**Task goal:** Leaving out the pictures, return word for word the stretch of entries below from the line holding "Pendidikan (42, 2097)" through the line holding "Office Hours (248, 17)".
********************
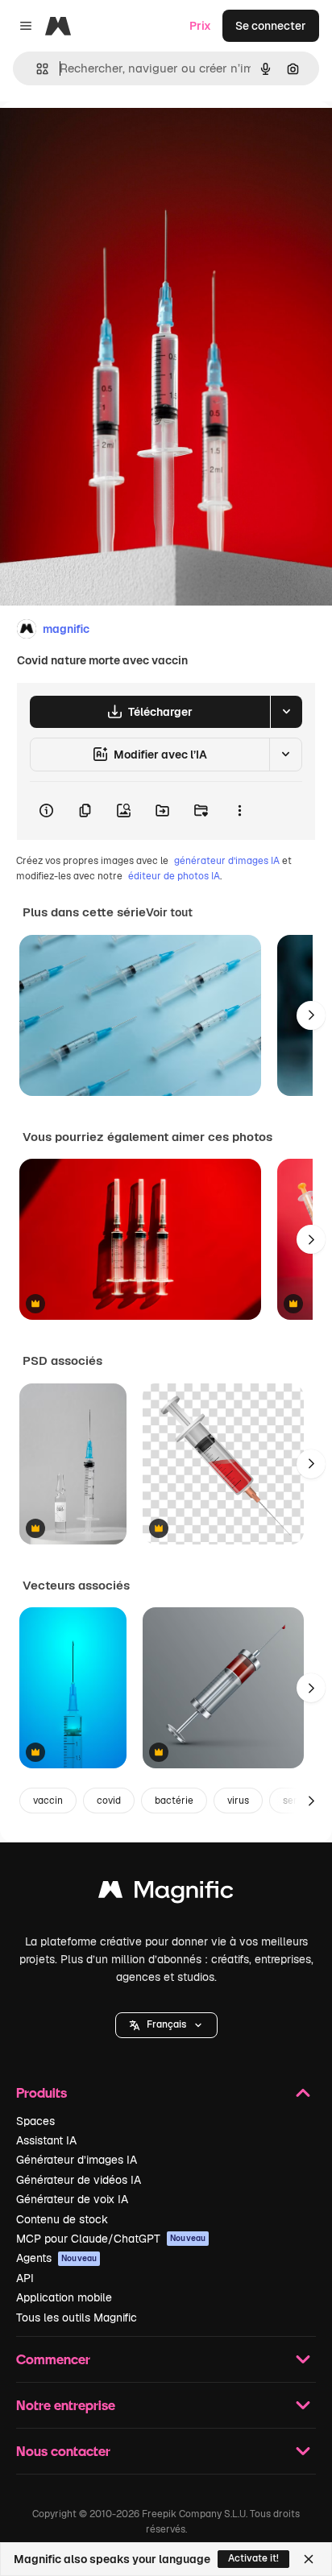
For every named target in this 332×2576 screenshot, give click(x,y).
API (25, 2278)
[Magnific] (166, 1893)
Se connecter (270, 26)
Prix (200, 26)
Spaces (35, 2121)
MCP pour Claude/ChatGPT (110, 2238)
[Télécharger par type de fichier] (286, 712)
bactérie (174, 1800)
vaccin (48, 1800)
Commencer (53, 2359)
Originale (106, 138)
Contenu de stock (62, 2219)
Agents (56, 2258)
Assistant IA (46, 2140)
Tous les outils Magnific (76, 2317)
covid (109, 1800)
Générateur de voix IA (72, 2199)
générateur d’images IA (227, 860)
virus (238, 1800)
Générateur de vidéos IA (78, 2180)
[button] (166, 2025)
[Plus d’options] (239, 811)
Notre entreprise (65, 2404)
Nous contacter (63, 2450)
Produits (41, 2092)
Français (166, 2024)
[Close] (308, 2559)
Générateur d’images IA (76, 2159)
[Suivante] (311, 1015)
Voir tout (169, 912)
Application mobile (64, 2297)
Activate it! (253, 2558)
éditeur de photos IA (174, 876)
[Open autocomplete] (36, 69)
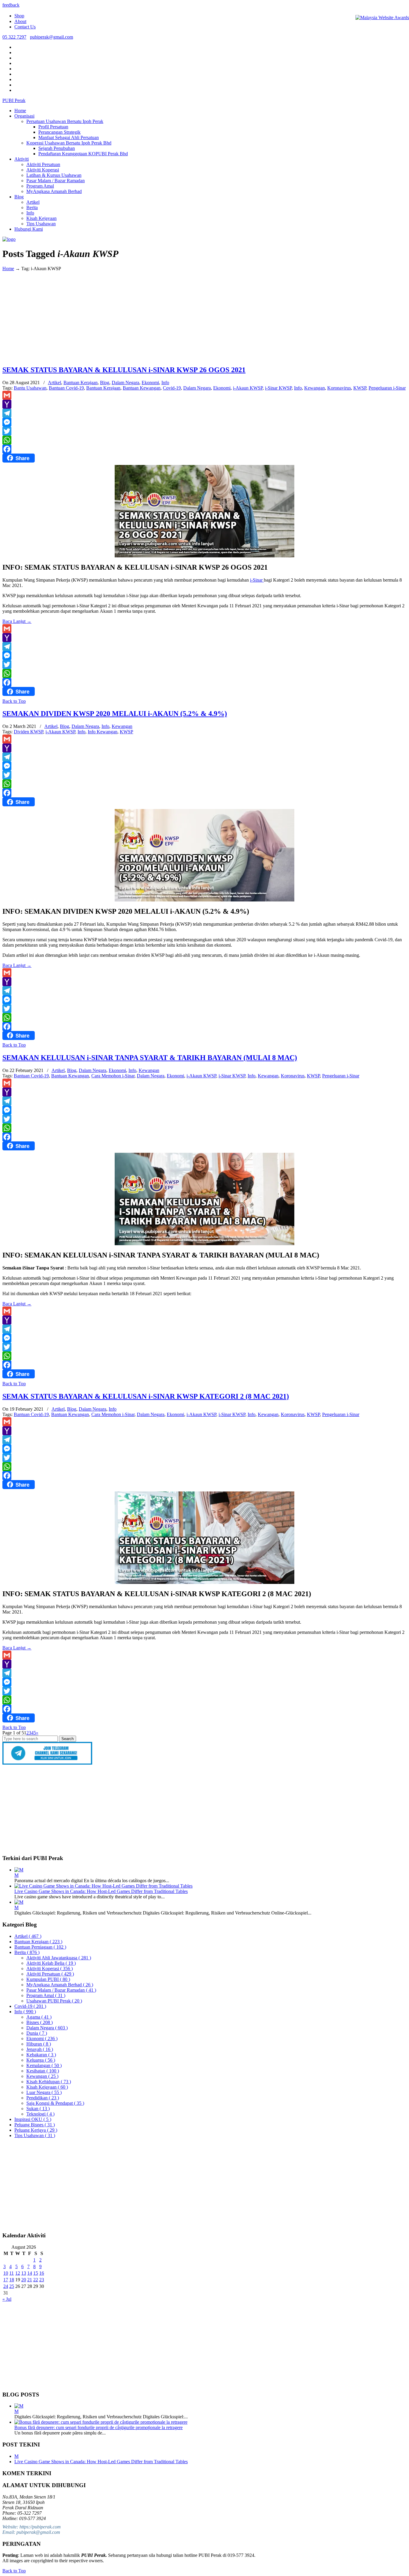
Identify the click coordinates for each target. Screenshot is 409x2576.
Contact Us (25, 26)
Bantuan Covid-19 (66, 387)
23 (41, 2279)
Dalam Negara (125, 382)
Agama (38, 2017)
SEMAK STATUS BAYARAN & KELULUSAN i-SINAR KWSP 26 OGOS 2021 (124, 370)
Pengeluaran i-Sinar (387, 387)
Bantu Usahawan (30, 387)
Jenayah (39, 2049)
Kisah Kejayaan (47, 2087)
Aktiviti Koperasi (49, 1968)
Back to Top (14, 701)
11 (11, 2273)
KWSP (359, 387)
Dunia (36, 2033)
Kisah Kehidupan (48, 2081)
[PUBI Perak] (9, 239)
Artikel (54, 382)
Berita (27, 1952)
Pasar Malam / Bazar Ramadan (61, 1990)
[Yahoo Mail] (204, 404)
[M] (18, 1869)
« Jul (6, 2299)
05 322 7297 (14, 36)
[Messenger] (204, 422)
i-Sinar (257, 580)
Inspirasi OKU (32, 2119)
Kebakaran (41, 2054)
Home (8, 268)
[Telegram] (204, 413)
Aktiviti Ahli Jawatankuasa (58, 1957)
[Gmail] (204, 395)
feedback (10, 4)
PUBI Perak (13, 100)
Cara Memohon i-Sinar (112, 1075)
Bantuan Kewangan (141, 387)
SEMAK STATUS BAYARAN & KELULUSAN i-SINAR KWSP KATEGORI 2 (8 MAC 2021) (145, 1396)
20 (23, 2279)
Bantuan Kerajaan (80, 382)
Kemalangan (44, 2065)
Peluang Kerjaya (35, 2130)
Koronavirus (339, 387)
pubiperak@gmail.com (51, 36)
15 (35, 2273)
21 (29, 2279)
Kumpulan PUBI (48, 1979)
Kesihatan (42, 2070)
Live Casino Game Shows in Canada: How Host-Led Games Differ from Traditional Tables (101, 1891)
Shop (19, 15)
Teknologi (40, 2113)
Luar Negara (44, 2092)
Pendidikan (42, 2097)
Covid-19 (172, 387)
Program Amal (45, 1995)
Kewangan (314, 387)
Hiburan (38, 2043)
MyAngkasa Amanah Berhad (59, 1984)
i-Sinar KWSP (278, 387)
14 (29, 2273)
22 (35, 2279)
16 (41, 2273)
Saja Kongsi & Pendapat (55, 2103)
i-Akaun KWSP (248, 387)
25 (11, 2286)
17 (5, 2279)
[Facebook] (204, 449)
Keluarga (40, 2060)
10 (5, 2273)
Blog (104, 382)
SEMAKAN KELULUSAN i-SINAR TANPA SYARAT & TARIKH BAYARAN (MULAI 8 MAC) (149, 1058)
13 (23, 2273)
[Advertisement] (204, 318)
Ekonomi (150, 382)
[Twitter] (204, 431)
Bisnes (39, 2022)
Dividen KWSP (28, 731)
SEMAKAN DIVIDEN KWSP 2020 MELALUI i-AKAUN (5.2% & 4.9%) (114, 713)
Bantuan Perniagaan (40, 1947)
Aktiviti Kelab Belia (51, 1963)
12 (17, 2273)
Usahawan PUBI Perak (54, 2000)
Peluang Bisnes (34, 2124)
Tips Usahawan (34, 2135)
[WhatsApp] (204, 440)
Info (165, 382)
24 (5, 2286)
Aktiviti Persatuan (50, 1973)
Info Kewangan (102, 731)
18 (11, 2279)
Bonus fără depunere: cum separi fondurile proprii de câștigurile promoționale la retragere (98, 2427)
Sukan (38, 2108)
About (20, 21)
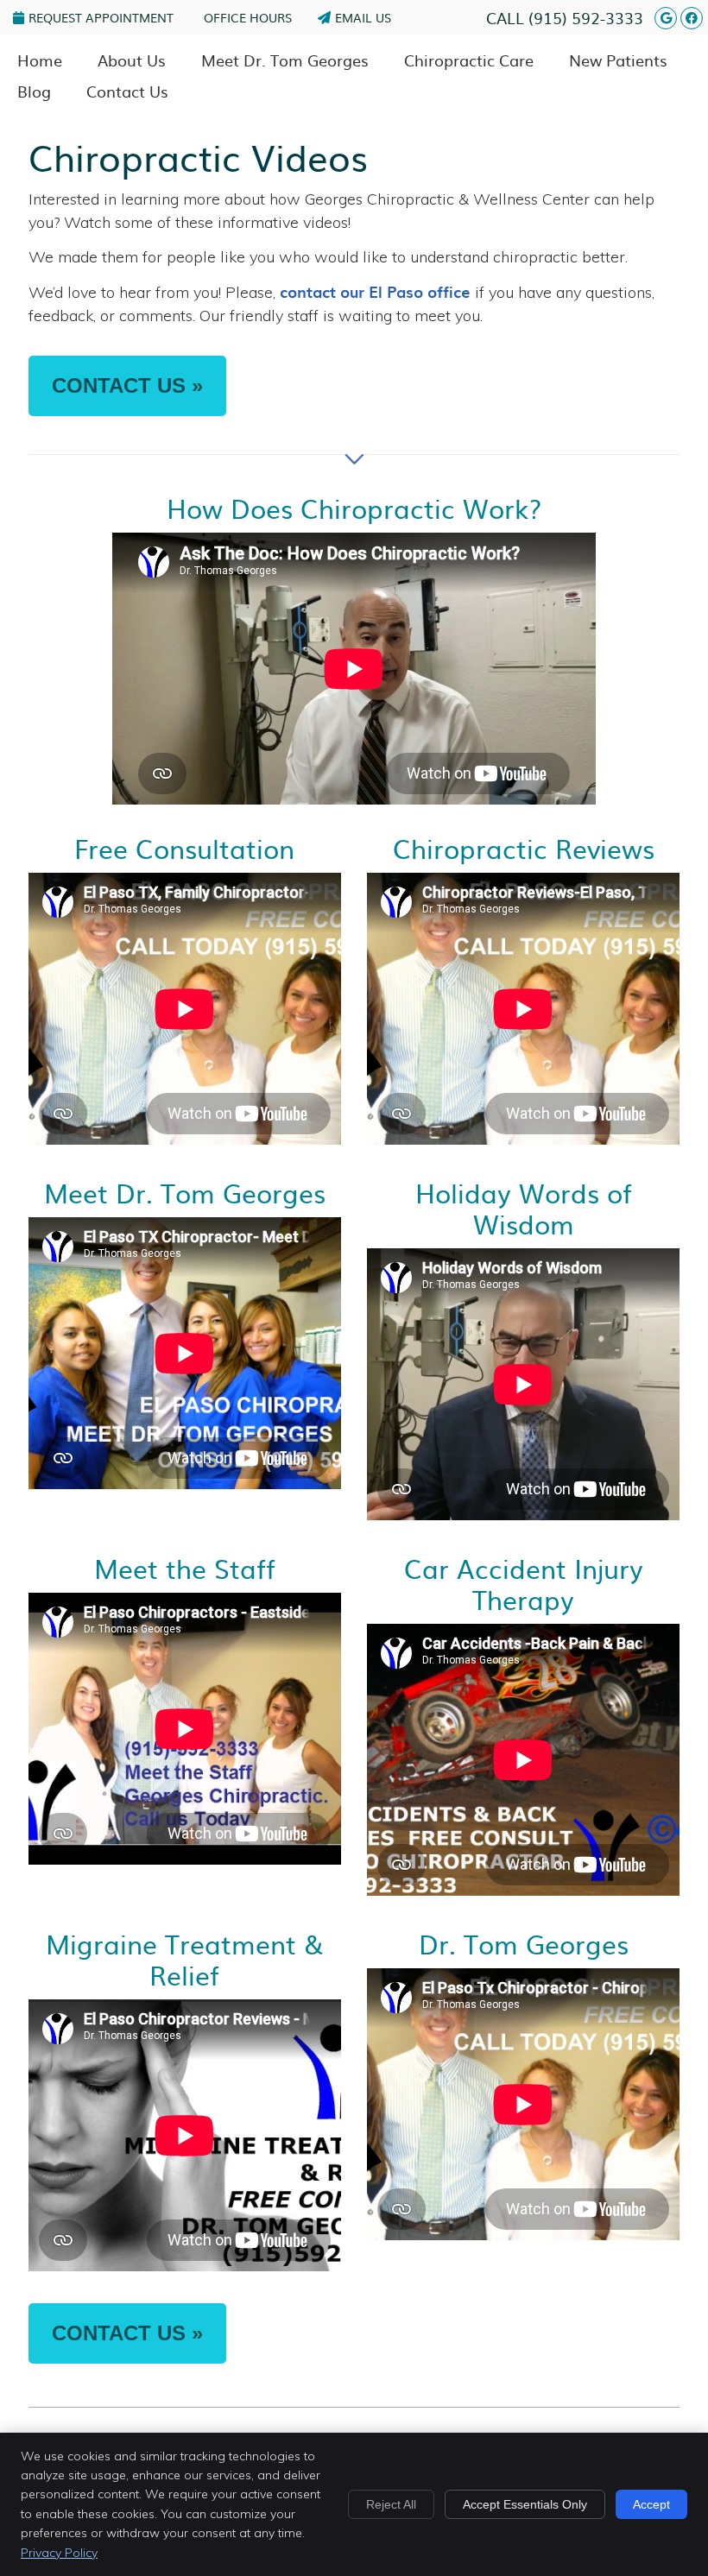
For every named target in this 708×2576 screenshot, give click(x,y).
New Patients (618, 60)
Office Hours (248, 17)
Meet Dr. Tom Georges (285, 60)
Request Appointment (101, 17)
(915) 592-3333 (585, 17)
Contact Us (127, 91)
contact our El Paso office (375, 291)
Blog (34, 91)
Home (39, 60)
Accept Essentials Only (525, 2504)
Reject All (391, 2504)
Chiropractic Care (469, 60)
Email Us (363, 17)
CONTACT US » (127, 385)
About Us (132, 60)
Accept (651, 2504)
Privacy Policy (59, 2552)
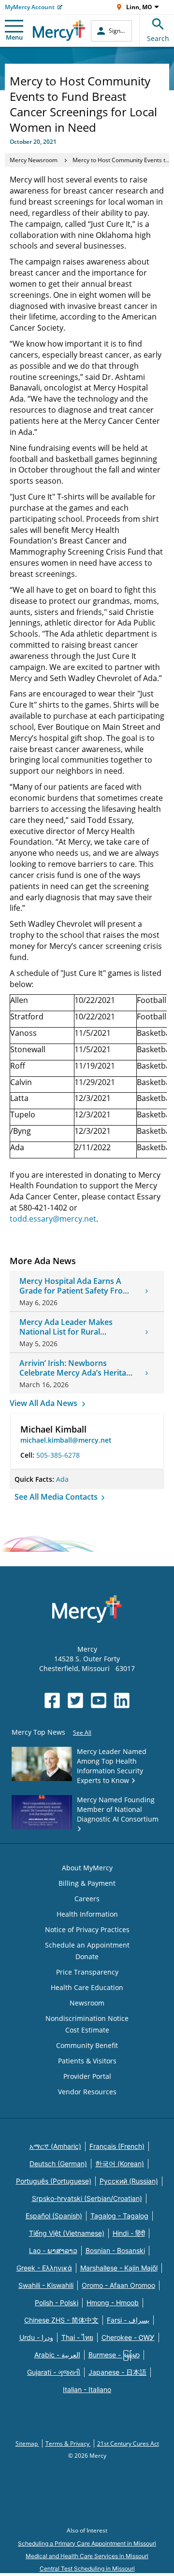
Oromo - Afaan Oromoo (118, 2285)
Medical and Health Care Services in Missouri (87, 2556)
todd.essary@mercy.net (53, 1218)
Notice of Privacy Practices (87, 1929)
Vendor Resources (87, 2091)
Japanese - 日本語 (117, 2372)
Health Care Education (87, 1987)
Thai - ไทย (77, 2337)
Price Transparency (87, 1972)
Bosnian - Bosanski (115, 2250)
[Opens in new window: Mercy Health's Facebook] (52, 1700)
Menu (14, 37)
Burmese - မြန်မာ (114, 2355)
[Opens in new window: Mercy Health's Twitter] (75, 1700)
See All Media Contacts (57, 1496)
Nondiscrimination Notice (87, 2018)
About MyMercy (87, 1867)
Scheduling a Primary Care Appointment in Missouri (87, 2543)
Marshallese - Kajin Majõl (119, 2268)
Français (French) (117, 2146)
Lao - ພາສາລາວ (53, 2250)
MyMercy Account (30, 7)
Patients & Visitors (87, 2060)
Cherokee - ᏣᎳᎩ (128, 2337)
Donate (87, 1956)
********************
**Result for this task:**
Pendidikan (42, 2097)
Covid-19 (172, 387)
Program Amal (45, 1995)
Kewangan (314, 387)
Hiburan (38, 2043)
MyAngkasa Amanah Berhad (59, 1984)
i-Sinar KWSP (278, 387)
14 (29, 2273)
22 (35, 2279)
16 (41, 2273)
Saja Kongsi & Pendapat (55, 2103)
i-Akaun KWSP (248, 387)
25 (11, 2286)
17 (5, 2279)
[Facebook] (204, 449)
Keluarga (40, 2060)
10 (5, 2273)
Blog (104, 382)
SEMAKAN KELULUSAN i-SINAR TANPA SYARAT & TARIKH BAYARAN (MULAI 8 MAC) (149, 1058)
13 (23, 2273)
[Advertisement] (204, 318)
Ekonomi (150, 382)
[Twitter] (204, 431)
Bisnes (39, 2022)
Dividen KWSP (28, 731)
SEMAKAN DIVIDEN KWSP 2020 MELALUI i-AKAUN (5.2% & 4.9%) (114, 713)
Bantuan Perniagaan (40, 1947)
Aktiviti Kelab Belia (51, 1963)
12 (17, 2273)
Usahawan PUBI Perak (54, 2000)
Peluang Bisnes (34, 2124)
Tips Usahawan (34, 2135)
[WhatsApp] (204, 440)
Info (165, 382)
24 (5, 2286)
Aktiviti Persatuan (50, 1973)
Info Kewangan (102, 731)
18 (11, 2279)
Bonus fără depunere: cum separi fondurile proprii de câștigurile promoționale la retragere (98, 2427)
Sukan (38, 2108)
About (20, 21)
For every named target in this 708×2576 screenshot, give click(x,y).
New Patients (618, 60)
Office Hours (248, 17)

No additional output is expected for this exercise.